Before you start riffing on the classic schnitzel, it’s best to master the basics. Lightly marinated in egg, mustard, and garlic then coated in bread crumbs and sesame seeds, this is a fail-safe recipe for thin, crunchy, Israeli-style schnitzel that I go back to time after time.
Bonus round: Don’t forget to bookmark this classic Passover-friendly recipe, which subs breadcrumbs for a mix of matzah and almond meals.
Time for an Upgrade
Inject some serious flavor (and use up leftovers that would otherwise be thrown away) by brining your chicken overnight before frying. This recipe calls for pickle juice, in addition to a bunch of other aromatics, to make up the brine, and uses cornflake crumbs instead of bread crumbs for a super crispy finish.
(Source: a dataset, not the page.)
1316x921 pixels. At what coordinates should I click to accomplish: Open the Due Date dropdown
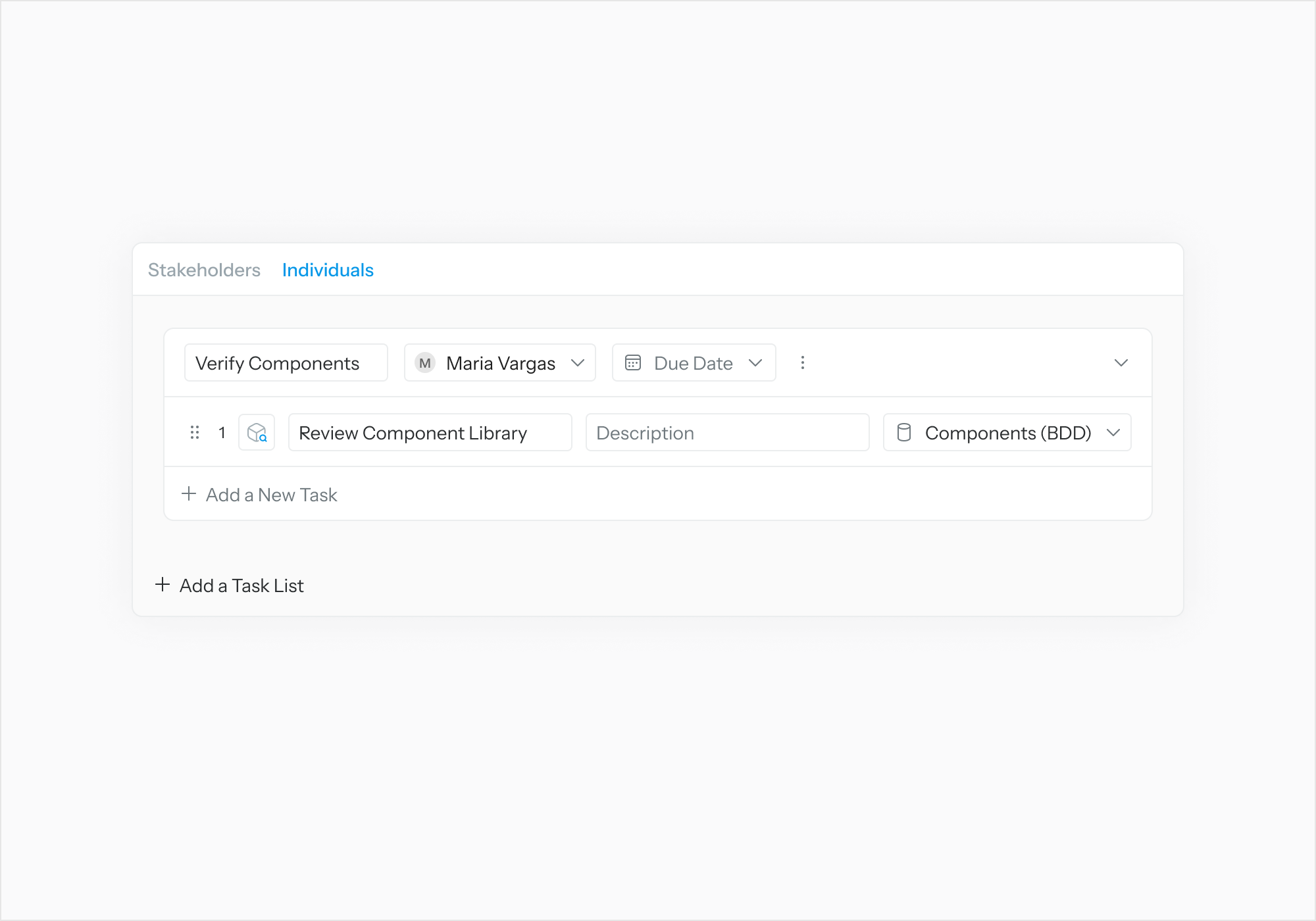(755, 362)
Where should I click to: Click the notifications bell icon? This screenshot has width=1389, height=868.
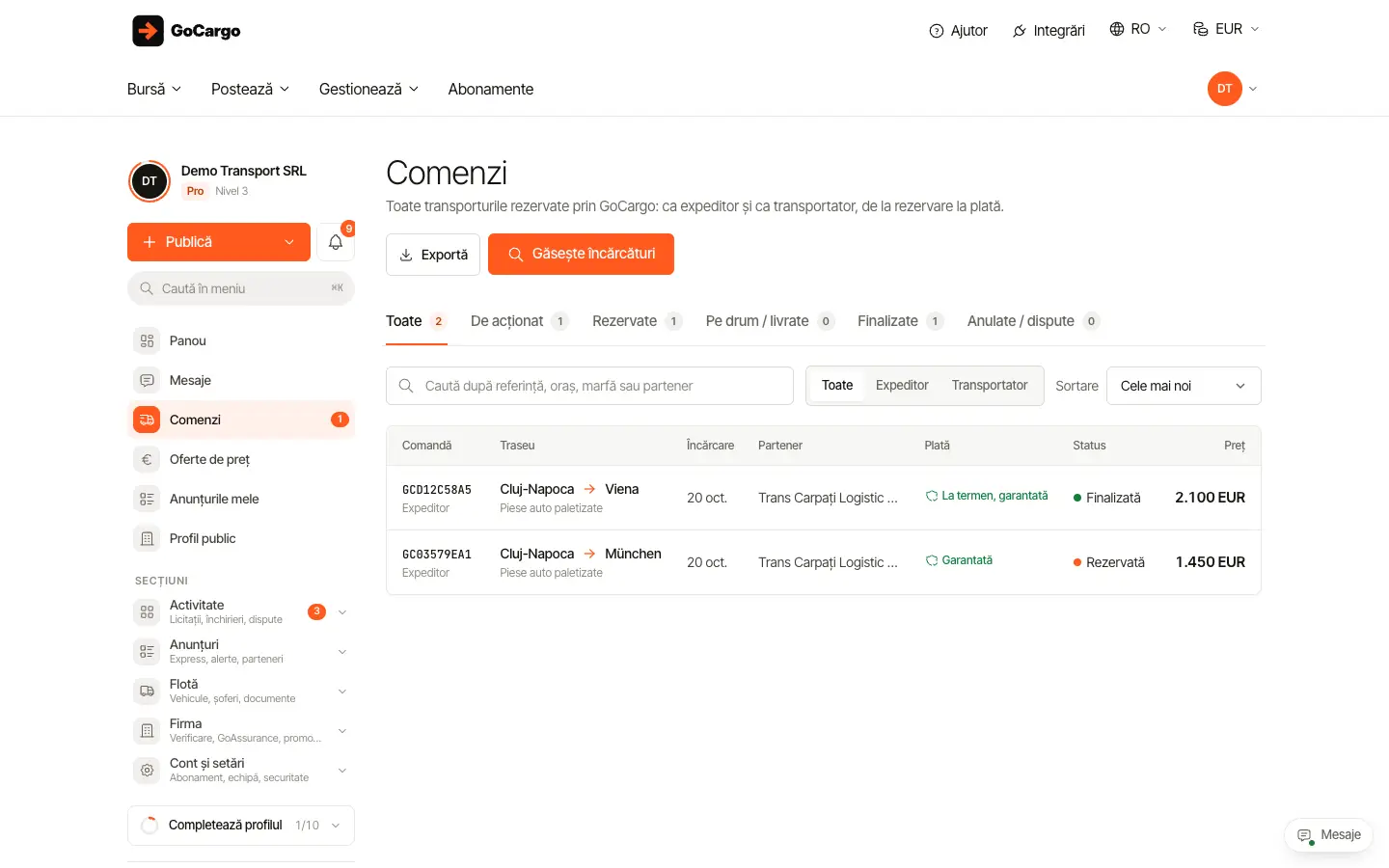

It also recommends finishing the schnitzels with a drizzle of spicy honey — a pure stroke of genius.
Snack-sized schnitzel strips are a great way to feed a crowd at a party — be it a kid’s birthday, the Superbowl, or as part of a buffet. This recipe calls for black and white sesame seeds for a fun finish and serves the strips with a green tahini dip. Fresh with parsley and zingy with lemon juice, it’s the perfect accompaniment.
With a Twist
For my Uruguayan in-laws, the default schnitzel is made with beef, not chicken. This is likely the influence of the country’s Italian population — it’s essentially a take on the milanese. Sub 2-6 ounce top round or sirloin cuts for chicken in your favorite schnitzel recipe, and proceed as normal. You can pound the meat to 1/4 inch thickness, or leave it thick and juicy!
Eat Your Veggies
This cabbage schnitzel is not just for vegetarians — it’s a delicious dish in its own right. Hailing from Russian and Eastern-European kitchens where cabbage was one of the only veggies available in the winter, these patties are rich and savory — and just as crispy as their chicken counterparts.